I ran into an issue with the OIDC audience used when I used a different environment. I expected the default audience of the environment to be used but instead it was always api://AzureADTokenExchange

I would like the action to set the default audience based on the environment (with a user-specified still value overriding it). If that is not feasible or desirable, I would like the documentation to more explicitly document the need to change the audience when not using commercial cloud.
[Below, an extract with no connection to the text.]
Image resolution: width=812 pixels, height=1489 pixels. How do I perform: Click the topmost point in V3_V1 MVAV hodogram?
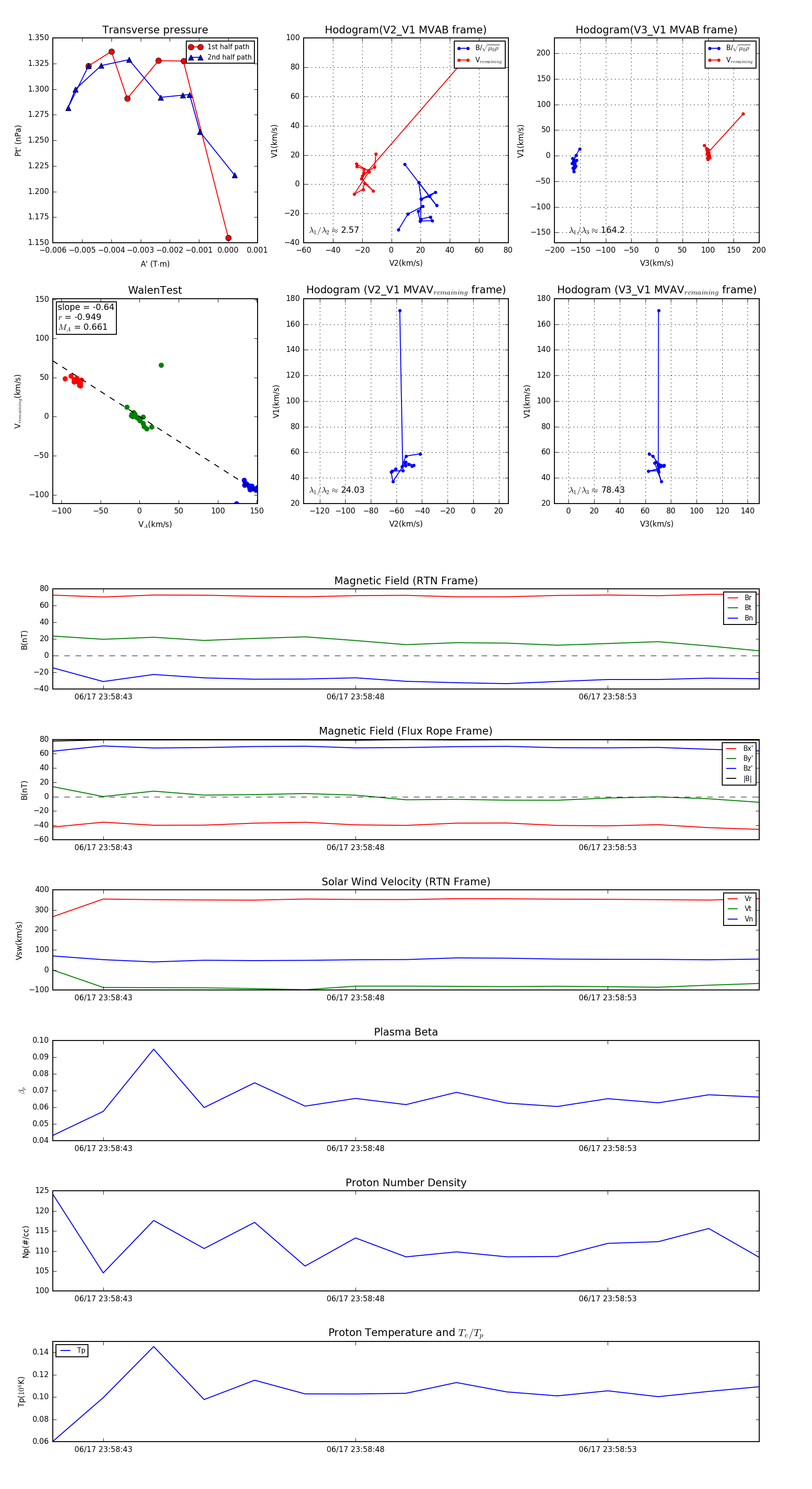pyautogui.click(x=658, y=311)
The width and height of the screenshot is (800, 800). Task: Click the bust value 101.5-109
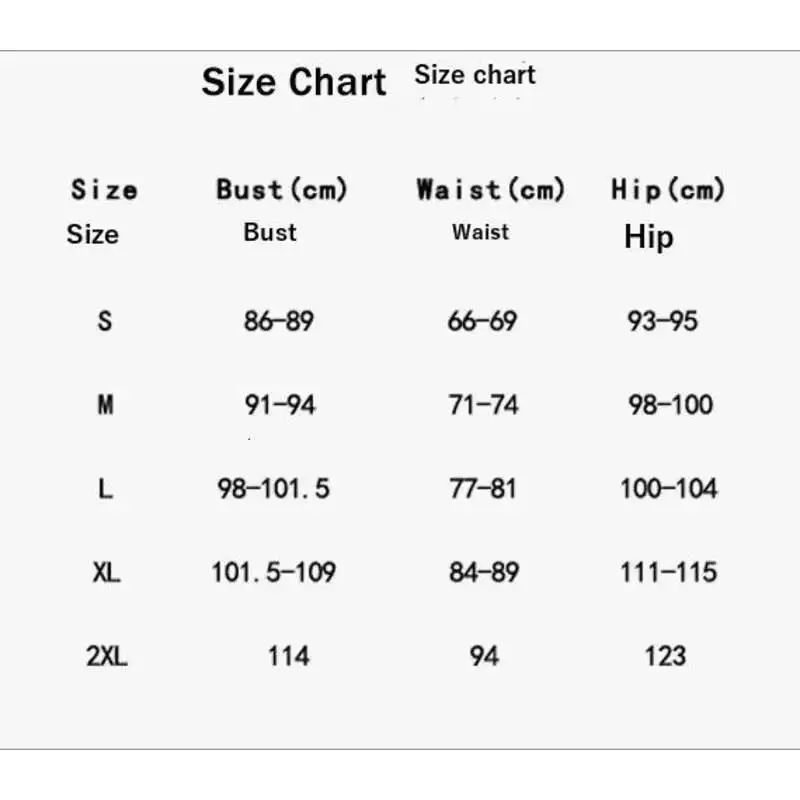coord(273,573)
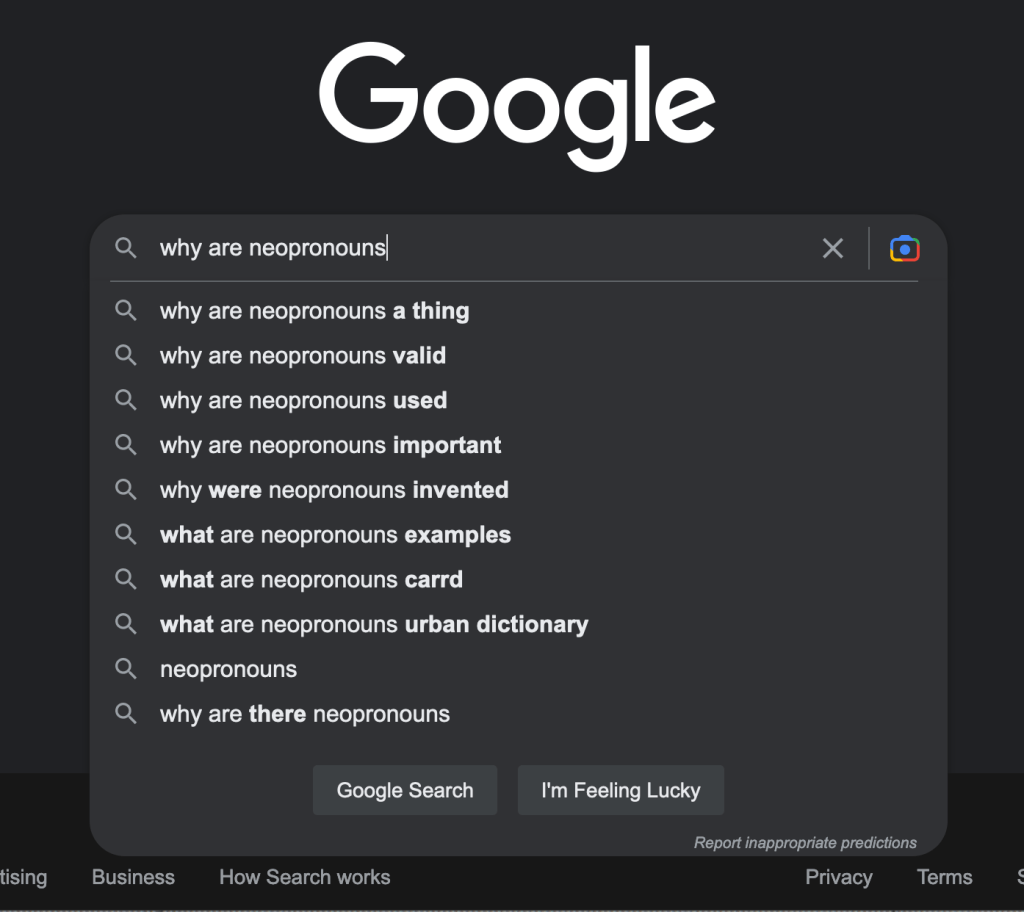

I would be happy to contribute either of these changes if they would be valuable. For the former, we would need a list of each environment's default audiences

---

When I was using this to log in to Azure Government with OIDC, I set the following:

      - name: Azure login
        uses: azure/login@v2
        with:
          client-id: ${{ secrets.AZURE_CLIENT_ID }}
          tenant-id: ${{ secrets.AZURE_TENANT_ID }}
          subscription-id: ${{ secrets.AZURE_SUBSCRIPTION_ID }}
          environment: 'AzureUSGovernment'

I expected this to work as is, with the environment setting up any defaults for Azure Government . The default audience when i created my federated id in Azure Government was something like: api://AzureADTokenExchangeUSGov, so I had to set that, like below:

      - name: Azure login
        uses: azure/login@v2
        with:
          client-id: ${{ secrets.AZURE_CLIENT_ID }}
          tenant-id: ${{ secrets.AZURE_TENANT_ID }}
          subscription-id: ${{ secrets.AZURE_SUBSCRIPTION_ID }}
          environment: 'AzureUSGovernment'
          audience: api://AzureADTokenExchangeUSGov

[MoChilia]

Hi @jcantosz, this feature request sounds reasonable, but I couldn't find an official document listing the default exchange token audiences for different clouds. Could you share it with me?

[jcantosz]

Thank @MoChilia! I would bet that those default audiences would align to the Azure environments like those listed here (from the SDK). I could guess what they are 😆 , but I'll see if I can grab more details of each of those environments and see if its listed out somewhere

[jcantosz]

Sadly, the only other mention I see is this issue: AzureAD/microsoft-identity-web#2749
Where the 2 listed are: api://AzureADTokenExchangeUSGov, api://AzureADTokenExchangeChina. Docs change looks like the better route

[MoChilia]

Add an official document here that details the various audiences for non-public clouds for your reference.
https://review.learn.microsoft.com/en-us/identity/microsoft-identity-platform/federated-identity-credentials?branch=main&tabs=dotnet#first-party-apps

The api://AzureADTokenExchange audience is only available for public clouds. If you're using non-public clouds, the following values can be relied on instead:

• Fairfax: api://AzureADTokenExchangeUSGov
• Mooncake: api://AzureADTokenExchangeChina
• USNat: api://AzureADTokenExchangeUSNat
• USSec: api://AzureADTokenExchangeUSSec

If you use a non-public cloud, you'll also need to ensure that you are configuring the correct audience in your FIC settings when assigning the Managed Identity to your application.